Joaquin Terruella was an important Spanish artist, primarily known for his distinctive and striking reprensentations of Spanish sporting subjects, particularly bull fights. Born in 1891, he was the nephew of Matilla the Second, and studied under Santiago Rusiñol (1861 - 1931), one of the leaders of the Catalan modernism movement. Terruela traveled to Italy in 1923, and painted in Paris and Palma de Mallorca. Garnering a respectable level of recognition, he began exhibting individually at the Goya Room in Barcelona 1916, as well as the city hall of Pares in 1924, and galleries in Paris (1922), Madrid, Palma, Zaragoza, Bordeaux and Biarritz. In 1928 he would go on to show his work at the Sala Gaspar of Barcelona until 1952.
Joaquín Terruella also painted landscapes with a distinctive impressionist style which reflected the subtle delicacy and transparency of the Catalan landscape. His favorite subject though was the world of bullfighting, and he actually worked as an illustrator for taurian publications “El Día Gráfico” and “La Noche”. He also tried gypsy scenes and concert cafes. His work is preserved at the MACBA, the Museum of Contemporary Art of Madrid, and the Museo Provincial de Lugo.

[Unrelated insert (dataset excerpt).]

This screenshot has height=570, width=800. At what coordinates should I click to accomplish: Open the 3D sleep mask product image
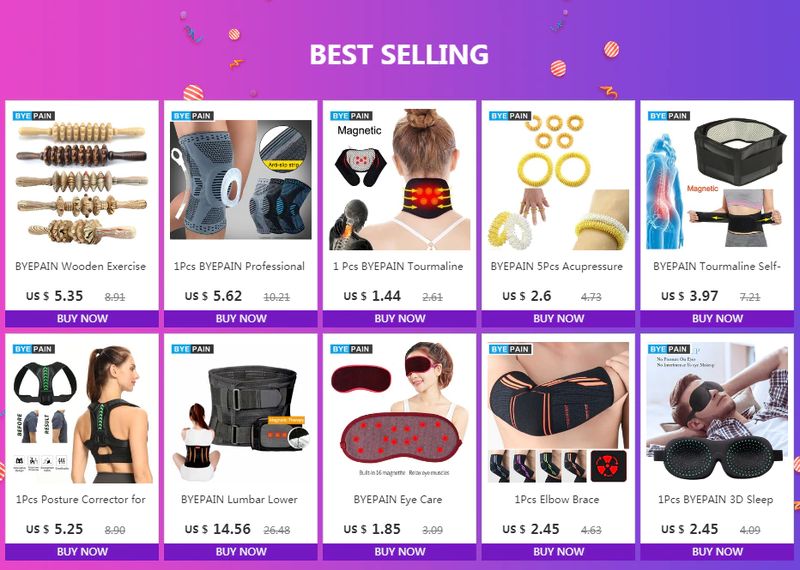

In the pair above, Terruella produces one of his characteristic subjects: a pass of bullfighting. He summarizes both the expressiveness and the suspense of the moment in two paintings of frozen motion. His composition evokes a great sobriety whilst also filling the viewer with a sense of awe and dynamism. Indeed, the passion and excitement of the bull fight exhudes from the warm color palet, which also suggests the heat and the danger of the engagement.